Kristina Guthrie v. Auto-Owners Insurance Company
332199
| Mich. Ct. App. | Jul 25, 2017Background
- In 1996 Guthrie, then 14, was catastrophically injured in an auto accident and is entitled to no-fault PIP benefits for housing modifications.
- Auto-Owners previously funded modifications to a prior home; after foreclosure Guthrie moved to an unsuitable mobile home and sought a new/modified home.
- In 2014 Guthrie bought a house and submitted a signed written estimate/contract from contractor Bath For All (BFA) for $289,000 to renovate the home; Auto-Owners refused to pay.
- Guthrie sued for overdue PIP benefits, attorney fees (MCL 500.3148), and penalty interest (MCL 500.3142); parties partially settled on benefits for $289,349.17 but reserved fees and interest for trial.
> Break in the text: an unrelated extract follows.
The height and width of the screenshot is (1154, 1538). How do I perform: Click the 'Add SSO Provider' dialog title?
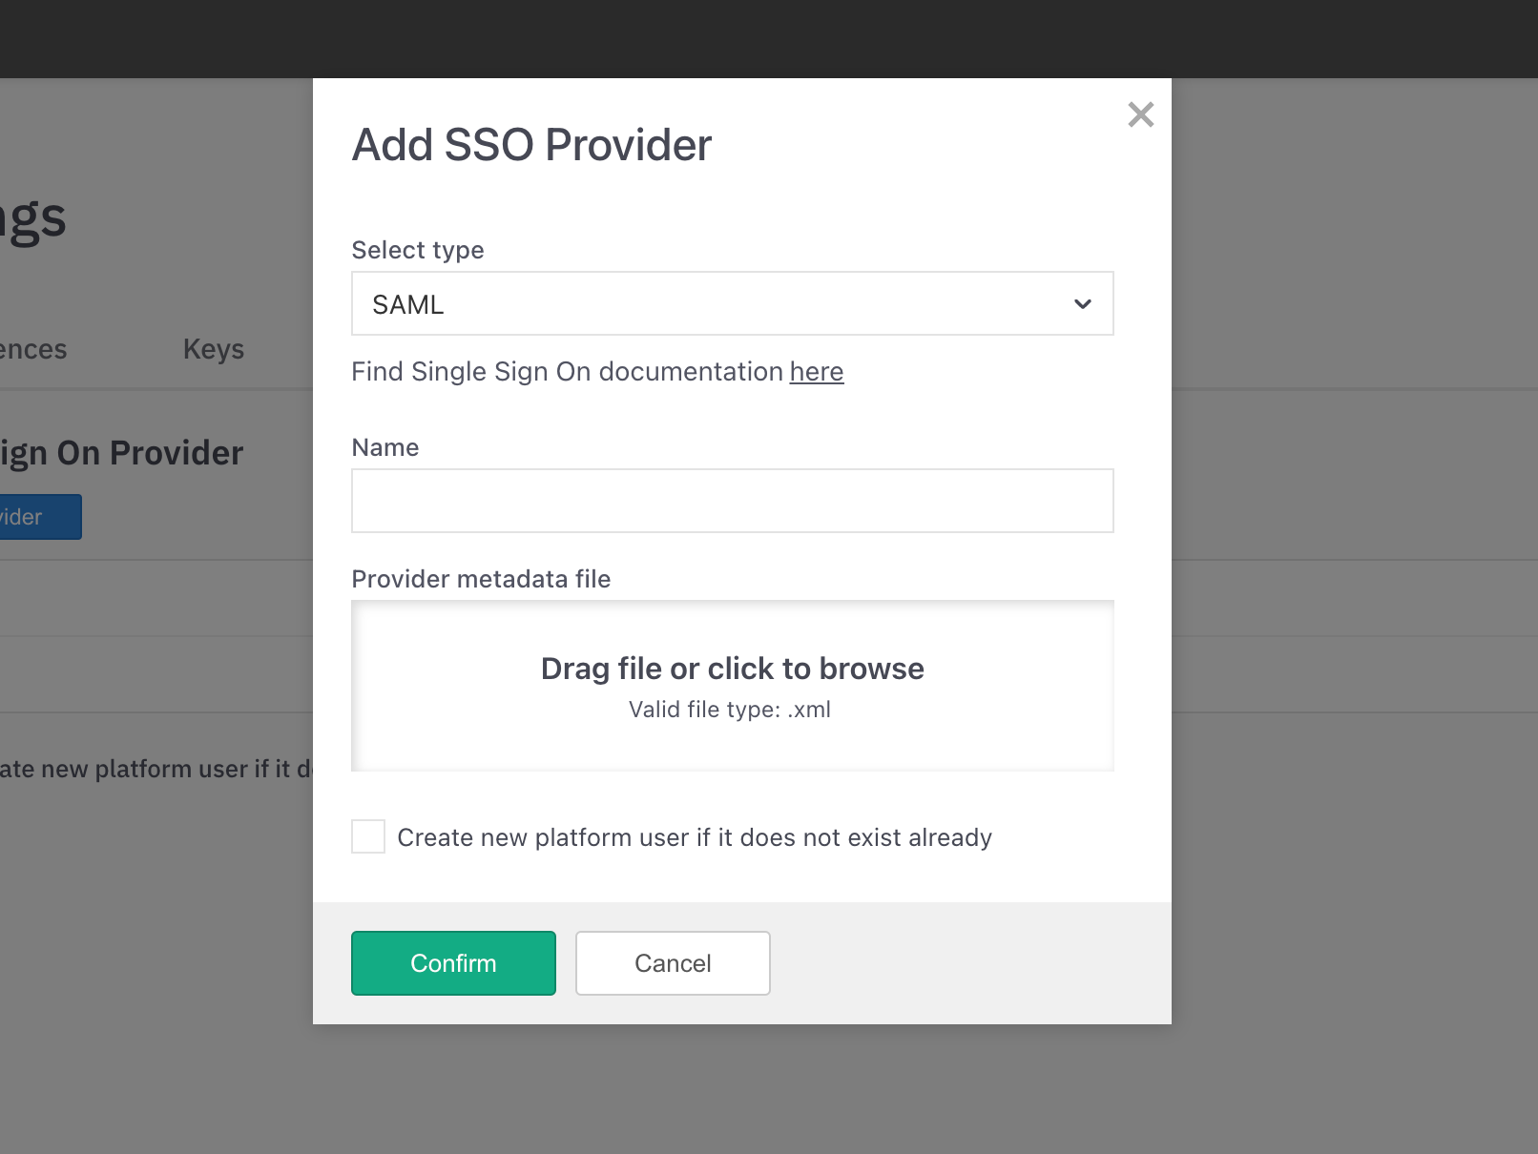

- After a bench trial the trial court awarded Guthrie $80,625 in attorney fees and $51,768.93 in interest; Auto-Owners appealed and Guthrie cross‑appealed for more fees/interest.
Issues
| Issue | Plaintiff's Argument | Defendant's Argument | Held |
|---|---|---|---|
| Whether Guthrie "incurred" an expense under MCL 500.3107 by signing BFA estimate | Signing the signed estimate constituted a contract and thus incurred the full renovation expense | The document was only an "estimate," no performance occurred, no bills or work done, so no incurred expense | Court: Estimate plus signatures created a contract = expense was incurred |
| Whether expense was reasonable and necessary | Renovation was recommended by OT; price not challenged at trial; therefore reasonable and necessary | Renovation impossible due to occupancy/inspection issues; price excessive | Court: Evidence supported the trial court that modifications were reasonably necessary and price not shown unreasonable |
| Whether insurer’s refusal was unreasonable (attorney fees under MCL 500.3148) | Auto-Owners unreasonably delayed/refused; did little investigation after receiving signed estimate | Denial was reasonable because document was an estimate, not a bill; insurer had questions | Court: Auto-Owners’ conduct was unreasonable (failed to investigate, awaited litigation), so fees are warranted |
| Whether penalty interest under MCL 500.3142 and scope/date of recoverable fees | Interest and fees should run from earlier dates and include trial time and broader pre‑estimate conduct | Interest and fees should be limited (e.g., deposit amount or stop date at partial settlement) | Court: Penalty interest and fees allowed; affirmed interest based on date of fully executed estimate (Sept. 12, 2014); remanded to add attorney fees for time counsel spent at trial; other expanded-date/amount claims rejected due to counsel's trial positions or lack of incurred expense |
Key Cases Cited
- Admire v. Auto-Owners Ins. Co., 494 Mich. 10 (Sup. Ct.) (addressed insurer obligations under no-fault housing/benefits principles cited by parties)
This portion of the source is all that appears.